Be honest with yourself!

Local Training Is Generally Available
Learning more about your job as a caregiver can give you more confidence in your role and more success.

There is wonderful information on the internet that you can use to educate yourself. We highly recommend the following sites:

National Family Caregiver’s Association

National Alliance for Caregiving; alternate site.

Family Caregiver Alliance

AARP

Community-based training is also often available

What’s Wrong With My Loved One?
The more you know about the care-recipient’s illness the better prepared you’ll be to deal with behaviors and needs. You’ll have some idea about what to expect.

A good evaluation by the doctor is essential for making a care plan. The doctor will need input from the caregiver about their observations and concerns.

Basic Facts About Adult Day Programs
Adult Day Care and Adult Day and Health Care programs are services designed to provide group care and supervision in a place other than one’s home on a less than 24-hour basis to adults who may be physically or mentally challenged. These programs consist of organized activities and services, during the day, that support an adult’s personal independence and promote his/her social, physical and emotional well being. The Adult Day and Health Care program differs from Adult Day Care in that an on-duty nurse provides health care monitoring, immunizations, medicine administration and various other nursing related activities supporting each participant’s health. Normally meals (breakfast, lunch and an evening snack) are served daily, transportation to and from the facility is provided or arranged and off campus trips are conducted several times a year. A typical Adult Day Program will begin as early as 6 a.m. and end as late as 6 p.m. Throughout the day the participants engage in various arts, crafts, aerobics, music programs, religious programs and recreation programs. Some programs offer gardening. Specialty services (physical, occupational, speech and respiratory therapy; manicures, pedicures, hair styling and dental screenings) are arranged on site by many programs. Ideally, the Adult Day Program helps care providers by meeting all of their loved ones needs during the day, so that the working care giver can work, the fulltime care giver can get a break and the participant can enjoy life to its fullest.

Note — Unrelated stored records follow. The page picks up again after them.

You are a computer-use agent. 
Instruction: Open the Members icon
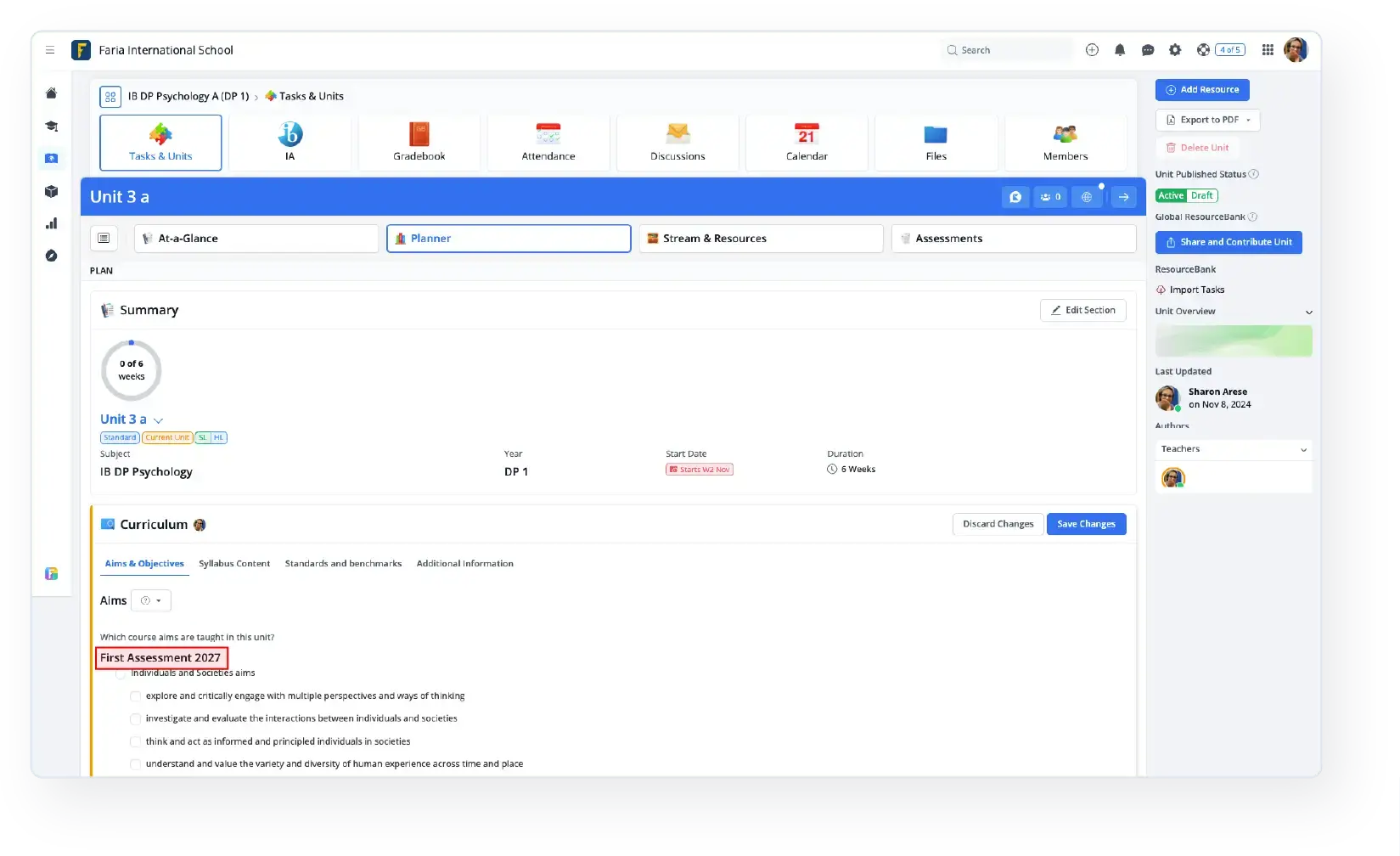(x=1065, y=135)

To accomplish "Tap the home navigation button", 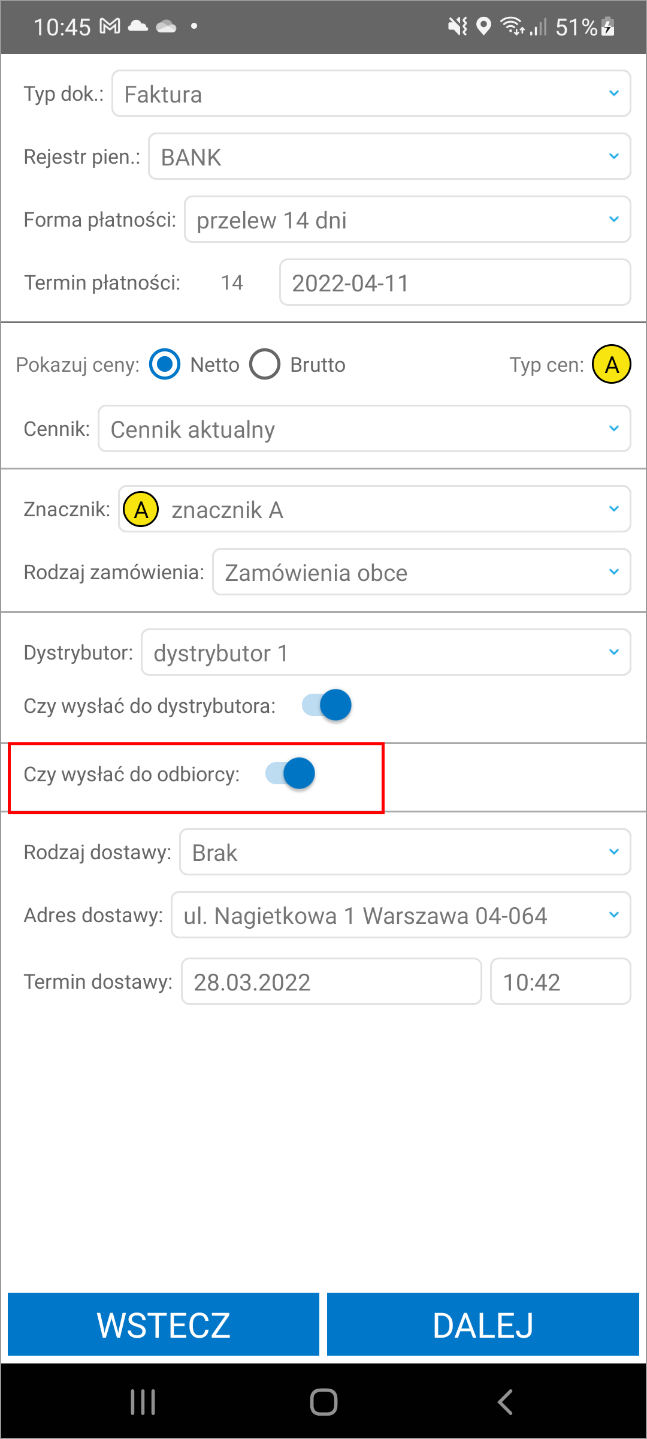I will 323,1401.
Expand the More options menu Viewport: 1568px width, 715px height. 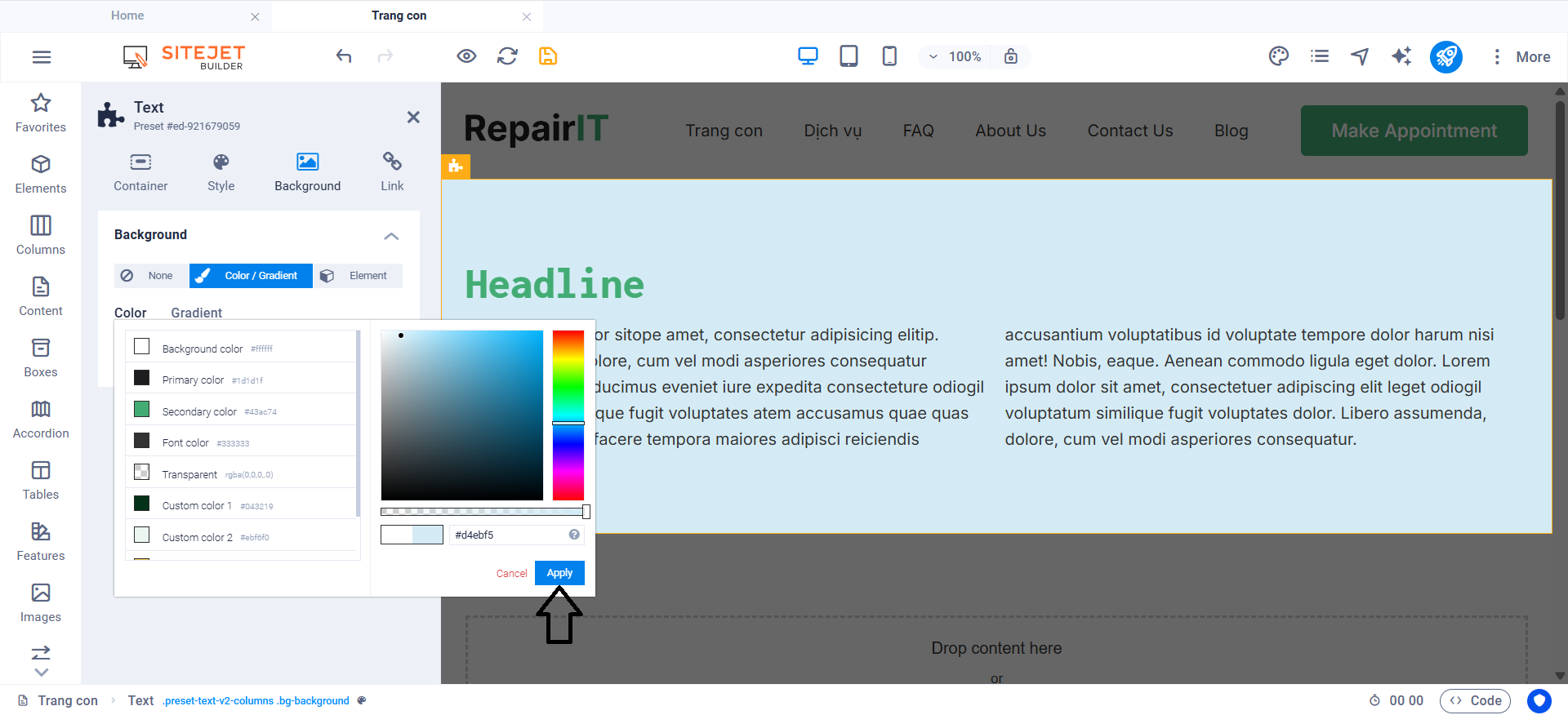[x=1521, y=56]
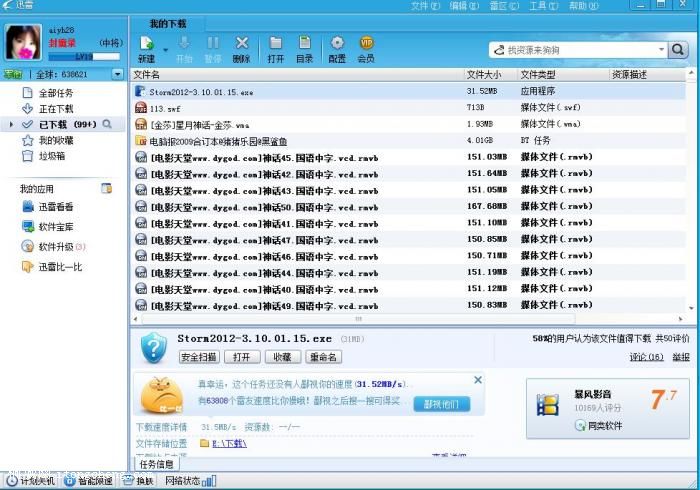
Task: Click the 会员 VIP toolbar icon
Action: 366,44
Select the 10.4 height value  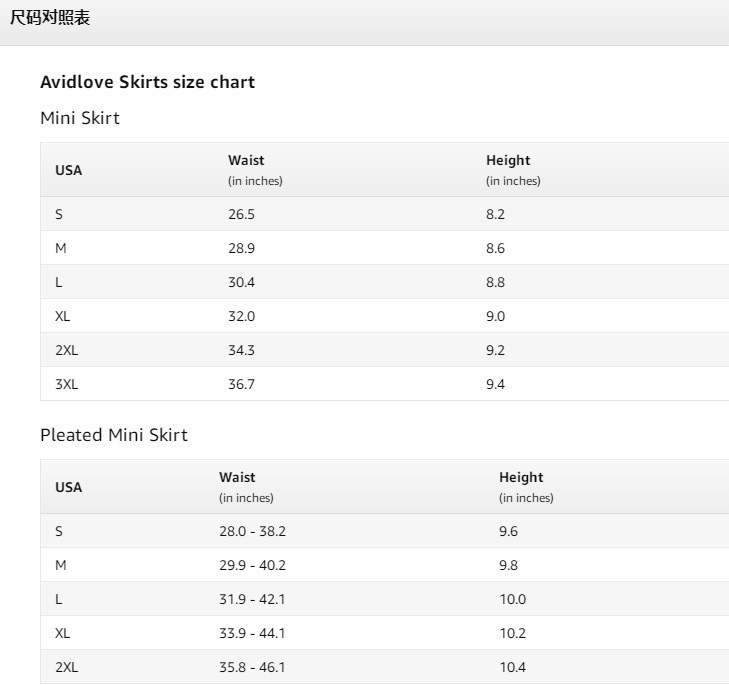[x=512, y=667]
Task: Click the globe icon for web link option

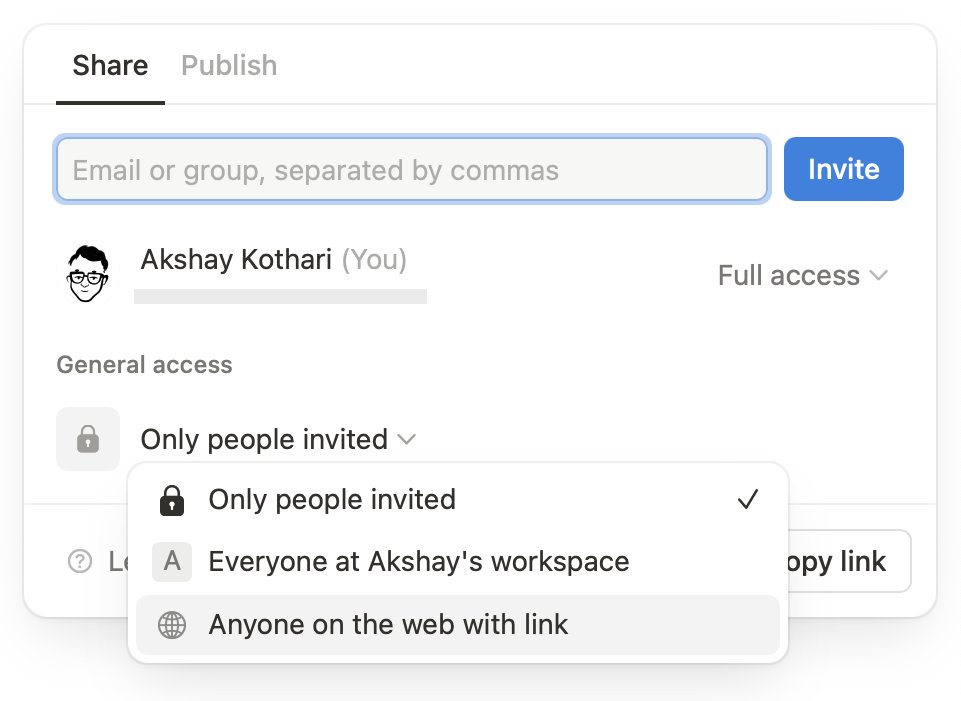Action: pyautogui.click(x=172, y=625)
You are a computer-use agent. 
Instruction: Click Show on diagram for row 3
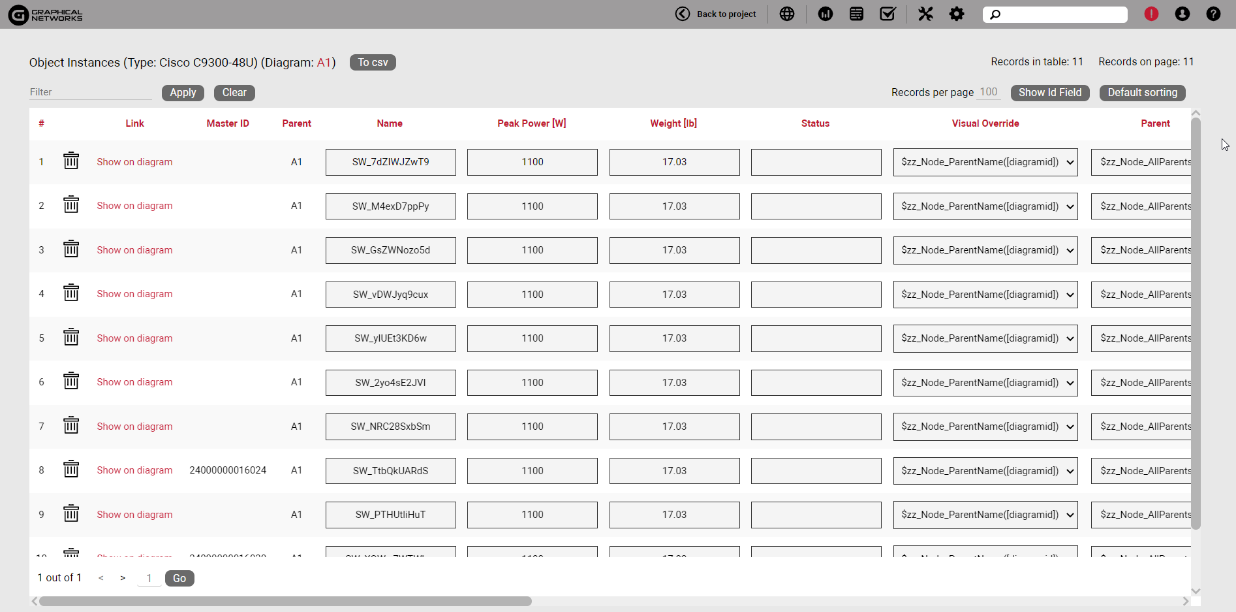134,250
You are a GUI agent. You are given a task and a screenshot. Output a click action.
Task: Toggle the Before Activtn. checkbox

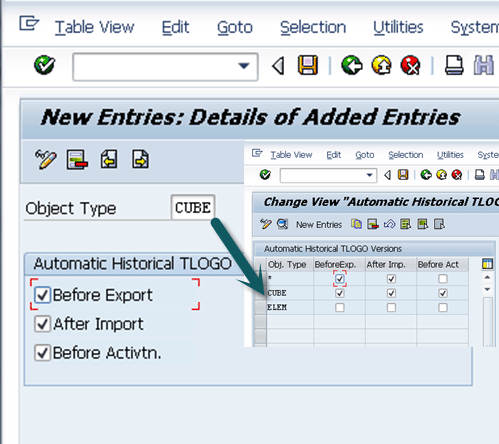coord(42,353)
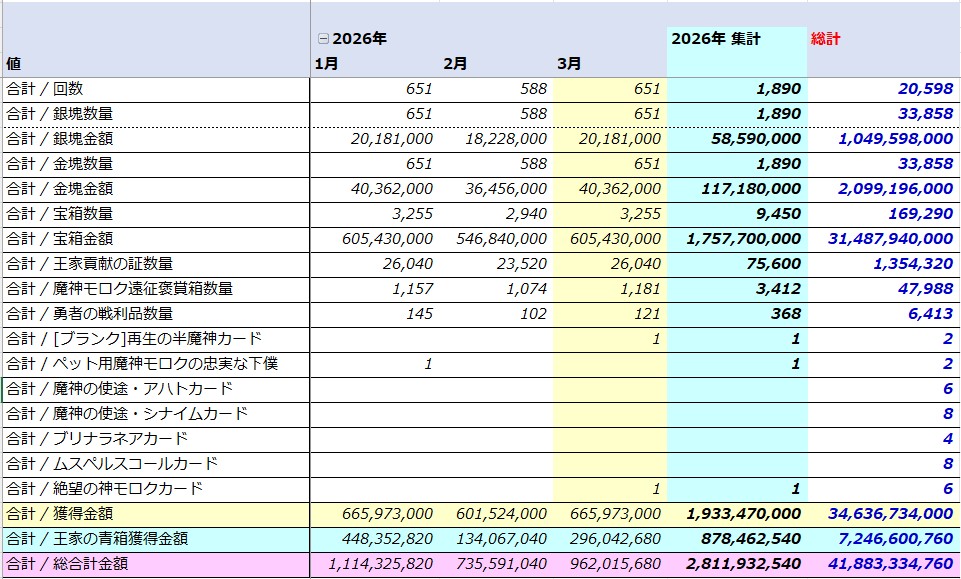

Adult Day Programs costs range from $35 to $60 per day depending on the degree of care and services a participant needs. Some programs cater to seniors while others serve people with a variety of challenges (Alzheimer’s, Parkinson’s, Downs Syndrome, ALS, Cerebral Palsy, Multiple Sclerosis, Stroke Victims, Mentally Retarded, Diabetics, Brain Injury Survivors, amputees, paralyzed, etc.). All programs require a medical examination with a doctor’s recommendation for participant enrollment.

Advantages for Caregivers and Participants:

Caregivers are Able To:
– Return to fulltime employment.
– Continue their education.
– Gain valuable respite or breaks from fulltime care giving.
– Acquire much needed to time to raise their own children.
– Acquire valuable time to cultivate their marriage.
– Acquire much needed time to plan long term care events.
– Receive much needed financial relief.
– Acquire much needed time to grieve.
– Connect with a support system to help manage loved ones.